Need for non- invasive/mechanical ventilation: Very low certainty of evidence in 30 patients from 1 RCT²revealed a very uncertain effect of Itolizumab on the need for NIV/mechanical ventilation upto 30 days RR 0.07(0.00 to 1.32). This suggested a very imprecise estimate of Itolizumab reducing the need for NIV/Mechanical ventilation by 93%( 95% CI 100% reduction or 32% increase).
Improvement in the PF ratio: Very low certainty of evidence in 30 patients from 1 RCT²revealed a very uncertain effect of Itolizumab on improvement in PF ratio with mean difference MD 157 higher(95% CI 132.04 to 181.96 higher) as compared to placebo.

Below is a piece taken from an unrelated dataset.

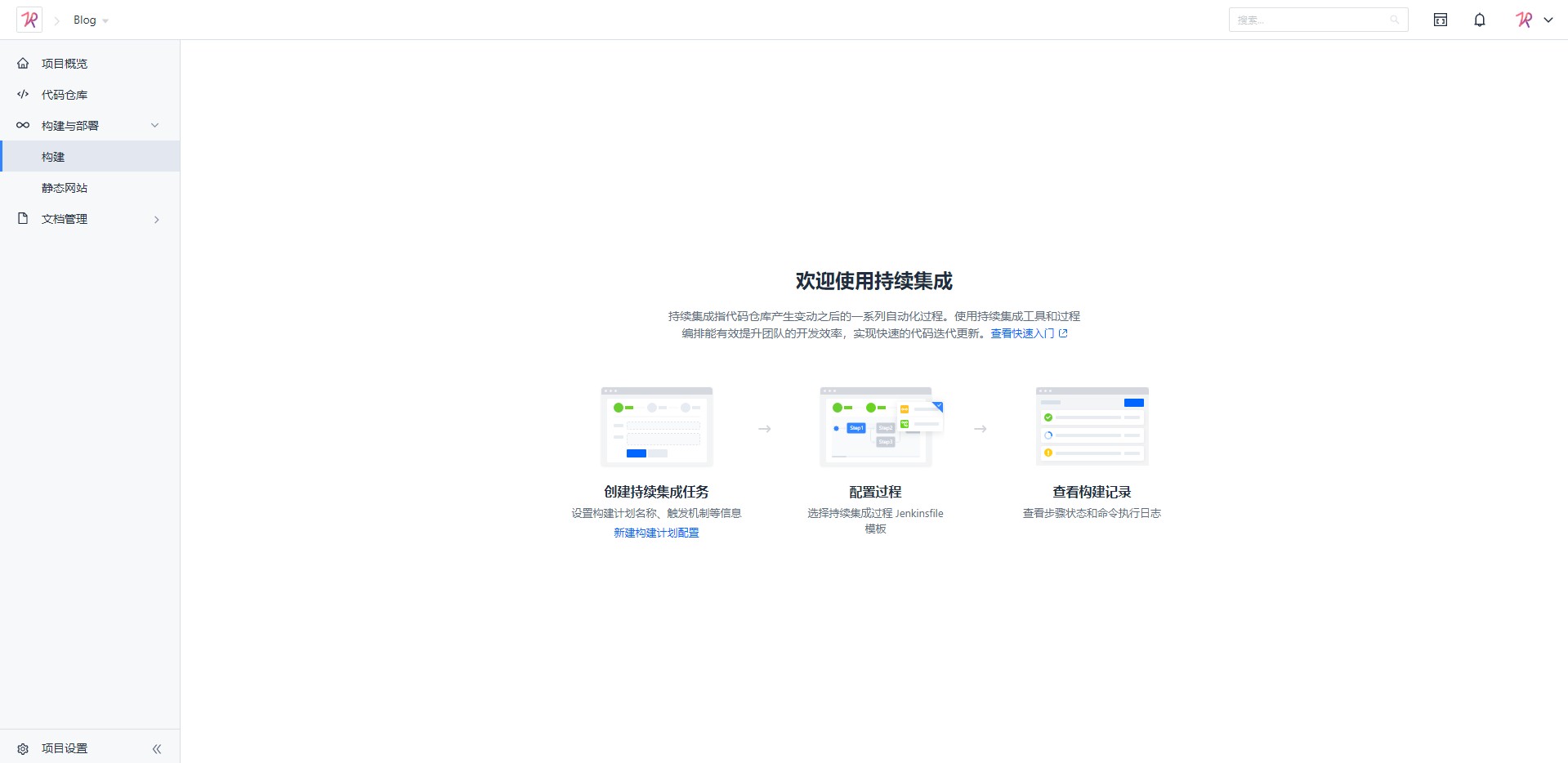The height and width of the screenshot is (763, 1568).
Task: Click the search input field
Action: click(x=1307, y=20)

Mean D-dimer levels at day 30: Very low certainty of evidence in 30 patients from 1 RCT²revealed a very uncertain effect of Itolizumab on mean D-dimer levels at day 30; MD was 0.74 lower (95% CI 0.5 - 0.98 lower). Baseline D-dimer level was higher in the control to begin with 5.15 (SD 7.85) μg/mL compared to Itolizumab arm 3.50 (SD 4.87) μg/mL. The mean D-dimer reduced to 2.83 (SD 5.46) μg/mL and 0.41 (SD 0.18) μg/mL on Days 14 and 30, respectively in the Itolizumab group. In control group, mean D-dimer was 0.86 (SD 0.71) μg/mL and 1.15 (SD 0.37) μg/mL on Days 14 and 30, respectively.
Mean CRP levels at day 30: Very low certainty of evidence in 30 patients from 1 RCT²revealed a very uncertain effect of Itolizumab on the baseline CRP levels. Baseline C-reactive protein (CRP) was numerically higher in control group 103.88 (SD 87.89) mg/L vs 73.74 (SD 71.84) mg/L in the intervention group. In the Itolizumab group, mean CRP reduced to 6.45 (SD 4.14) mg/L and 13.69 (SD 20.45) mg/L on Days 14 and 30, respectively. In the control group, mean CRP reduced to 14.36 (9.29) mg/ L and 3.05 (2.62) mg/L on Days 14 and 30, respectively.

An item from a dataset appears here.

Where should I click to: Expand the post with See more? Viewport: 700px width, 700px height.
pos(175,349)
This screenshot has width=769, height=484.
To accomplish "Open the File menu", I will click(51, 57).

Mean reduction in serum Ferritin levels from baseline: Very low certainty of evidence in 30 patients from 1 RCT²revealed a very uncertain effect of Itolizumab on reduction in Serum ferritin levels from baseline(Mean reduction) MD 244.9 lower(95% CI 615.13 lower to 125.33 higher). Baseline ferritin was high in Itolizumab group compared to control (943.34 ng/mL vs 577.95 ng/mL). In Itolizumab arm the mean ferritin reduced to 303.50 (SD 210.93) ng/dL and 189.22 (SD 129.96) ng/dL on Day 14 and 30, respectively. In control group, ferritin was 367.68 (SD 130.22) ng/dL and 285.25 (SD 157.76) ng/dL on Days 14 and 30, respectively. This suggested that a greater reduction from baseline was seen in serum ferritin levels in Itolizumab arm (−479.3 (620.95) ng/dL) in comparison to control (−234.4 (405.67) ng/dL) at day 30 (p-value = 0.078).

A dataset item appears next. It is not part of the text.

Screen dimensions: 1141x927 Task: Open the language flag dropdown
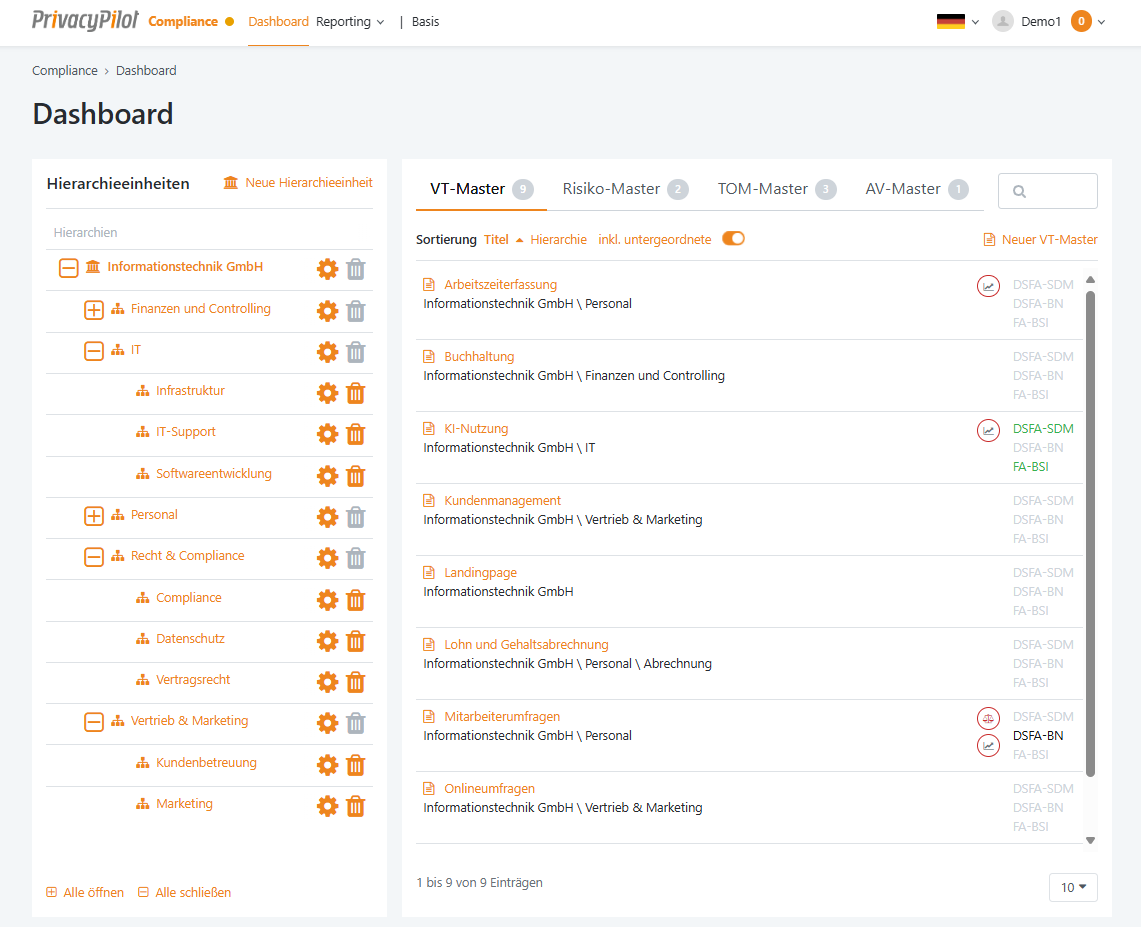[957, 21]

Mean Serum LDH levels from baseline at day 30: Very low certainty of evidence in 30 patients from 1 RCT²revealed a very uncertain effect of Itolizumab on mean Serum LDH levels from baseline on day 30 ;MD 247.83 lower(95% CI 356.68 lower to 138.98 lower). Baseline lactate dehydrogenase (LDH) was comparable in both arms; 533.30 (SD 206.85) U/L in Arm-A and 645.30 (SD 292.79) U/L in Arm-B. In the Itolizumab arm, mean LDH reduced to 381.47 (SD 181.45) U/L and 208.67 (SD 40.72) U/L on Days 14 and 30, respectively. In the control arm, mean LDH was 330.20 (SD 91.63) U/L and 456.50 (SD 173.24) U/L on Days 14 and 30, respectively.
All adverse events:Very low certainty of evidence in 30 patients from 1 RCT²revealed a very uncertain effect of Itolizumab on all adverse events. Based on the data, we anticipate that for 1000 patients with COVID-19 disease treated with placebo 400 adverse events are likely. We anticipate that there would be 420 higher (320 to 1000) adverse events per 1000 people if Itolizumab is administered for patients with COVID-19. This was due to the fact that 18 adverse events related to the drug occurred in the patients treated with Itolizumab(N=22) among those 30 patients studied in our trial. Two patients had infusion reactions with Itolizumab infusion and hence the drug was not given. Considering that was a single trial conducted among 30 patients, of which 20 patients received Itolizumab with high risk of bias in RoB2 tool, the evidence is very uncertain about the effect of Itolizumab on adverse events.